Text section

..........

The best way to improve your writing is to write a lot. Once you’re already doing that, it doesn’t hurt to consult the heavyweights. Today I review “Working” by Robert Caro. For more in my series on writing, check out the links below.
Six tips for getting columns published (from a very new writer)
My war of art (a piece about the resistance to pursuing creative goals)
Working: Researching, Interviewing, Writing by Robert Caro
Another writer lent me this book, I believe for three reasons. One, he thinks Caro is a great writer. Two, he knows I am interested in researching my own book. And three, he thinks I’m obsessed with power.
Robert Caro is a heavyweight biographical writer. He won Pulitzer Prizes for his books, The Power Broker and Master of the Senate. In excruciating detail, these tomes cover the lives of two American men: Robert Moses and Lyndon Johnson. They are important men, yet relative to bigger names, neither spring to the average person’s mind as particularly exciting people.
What Caro explores through these biographies is power: how a person gets it, how they wield it, and how they harm those without it. Moses was the power broker of New York, negotiating the deals that built much of its transport infrastructure. Johnson was the king of the senate, passing the first major civil rights legislation since Reconstruction and going on to pass the Civil Rights Act as President.
Though his source material is people, his writing is relentlessly guided by questions of power. This leads him to explore not just the powerful men he profiles in his biographies, but the powerless people they leave in their wake.
What I value most about this book is feeling overwhelmed by the depth, diligence and relentlessness of Caro’s research. He also left me inspired to do the same.
Caro’s mantra, to “turn every page,” comes from a former editor. He encouraged him to check every page of the archives to find the story that everyone else missed. In this, his editor is like a finance MD - “always read the footnotes.”
Researching the Johnson books, he discovered Johnson’s “king-maker” moment by reviewing letter after letter of Johnson writing to other congressmen during his early years. He noted a tone of supplication, normal for juniors addressing their seniors. Yet he read so many of these letters that he started noticing that the roles flipped: “senior congressmen…were doing the beseeching, asking for a few minutes of [Johnson’s] time”. He pinpointed the date (the 1940 election), received a tip from a Roosevelt aide, and eventually found the evidence he needed in letters from Johnson’s financial backers in Texas. He successfully raised unprecedented sums for the Democratic Congressional Campaign Committee and made sure everyone knew that he decided on whose campaigns it would be spent.
Caro applies this informational hunger not only to paper resources but to people. He often starts with them: “papers don’t die. People do.” He interviews hundreds for his books, coming at a story from all angles – family, friends, associates, neighbours, colleagues, enemies, victims. He will revisit the same person multiple times as a matter of course, and ten, twenty, thirty times if needed, to draw out the details he seeks. He doesn’t stop until he is satisfied that he has uncovered the truth.

..........

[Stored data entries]
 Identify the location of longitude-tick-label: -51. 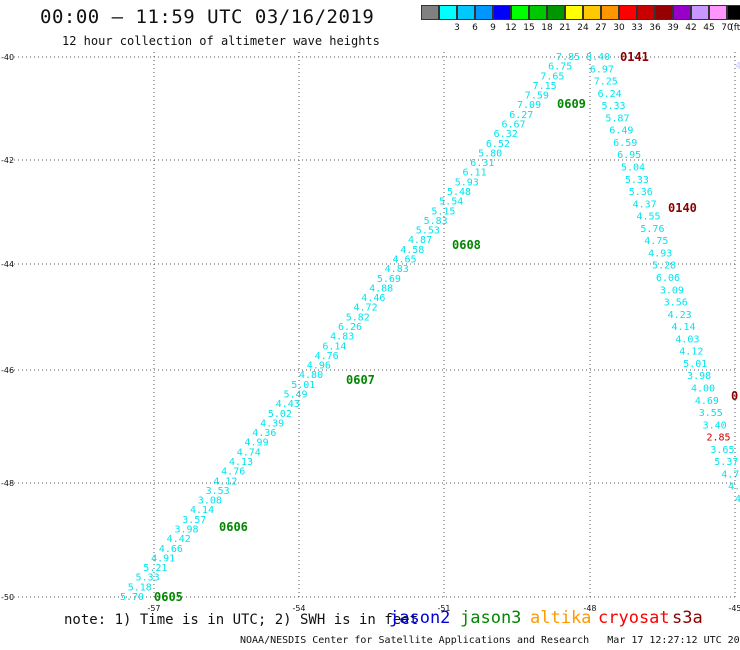
(444, 608).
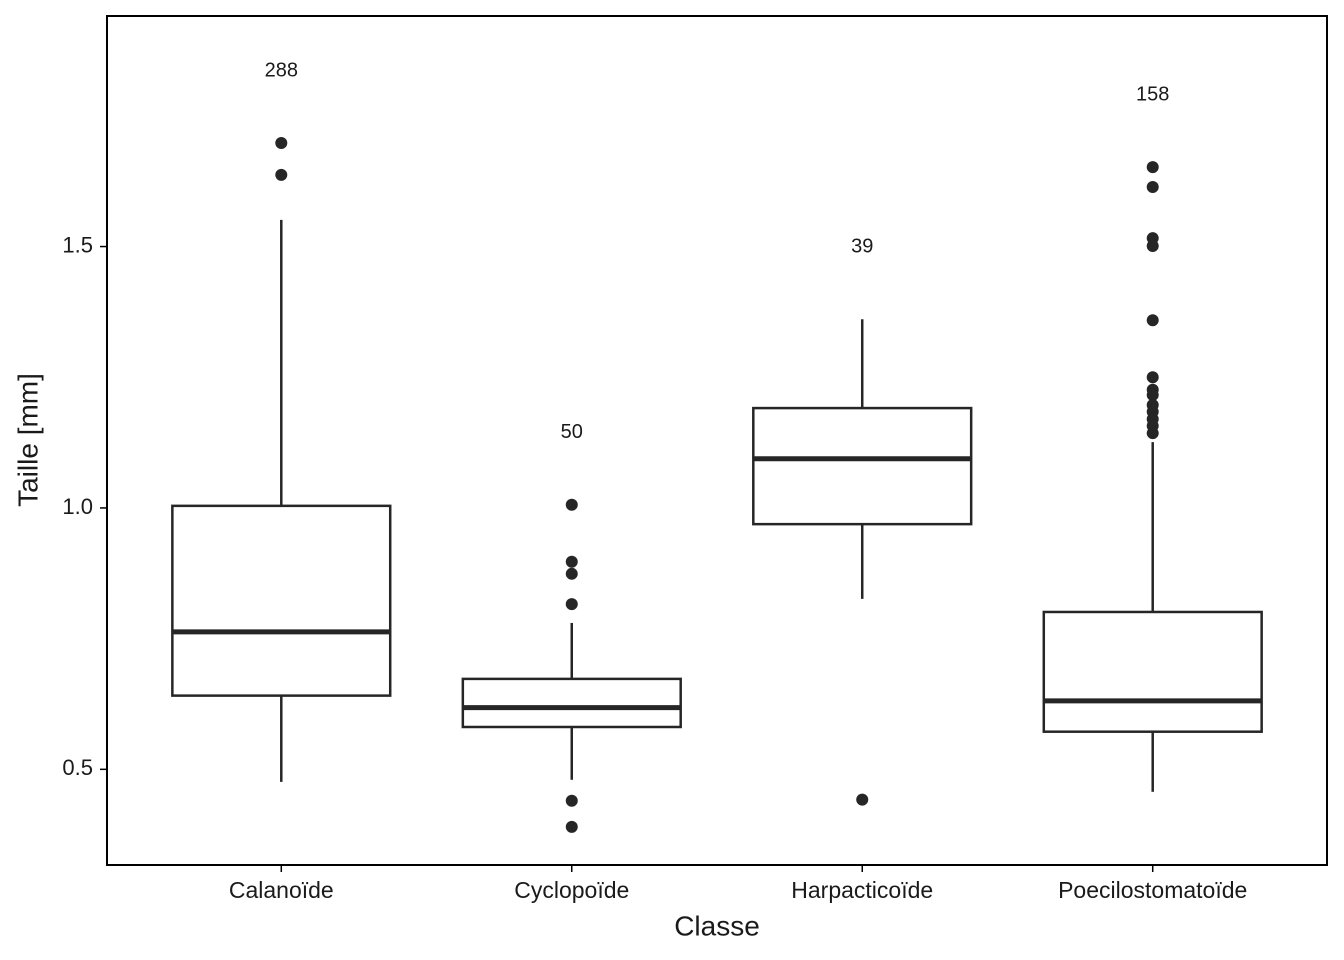 This screenshot has height=960, width=1344. What do you see at coordinates (572, 890) in the screenshot?
I see `x-tick-label: Cyclopoïde` at bounding box center [572, 890].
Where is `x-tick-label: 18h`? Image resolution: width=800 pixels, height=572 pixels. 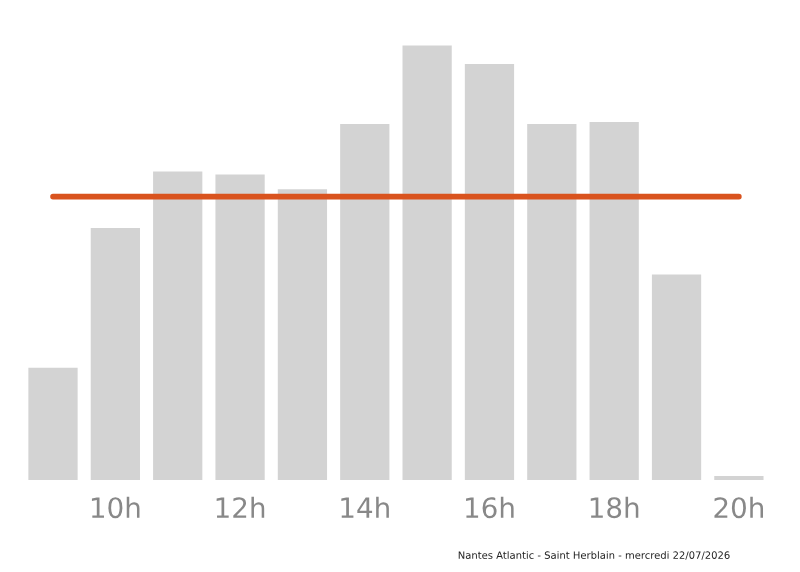
x-tick-label: 18h is located at coordinates (614, 508).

..........

Task to carry out
Translate this sentence from the book review above into Spanish: "What Caro explores through these biographies is power: how a person gets it, how they wield it, and how they harm those without it."

Response to the exercise
Lo que Caro explora a través de estas biografías es el poder: cómo una persona lo obtiene, cómo lo ejerce y cómo perjudica a quienes no lo tienen.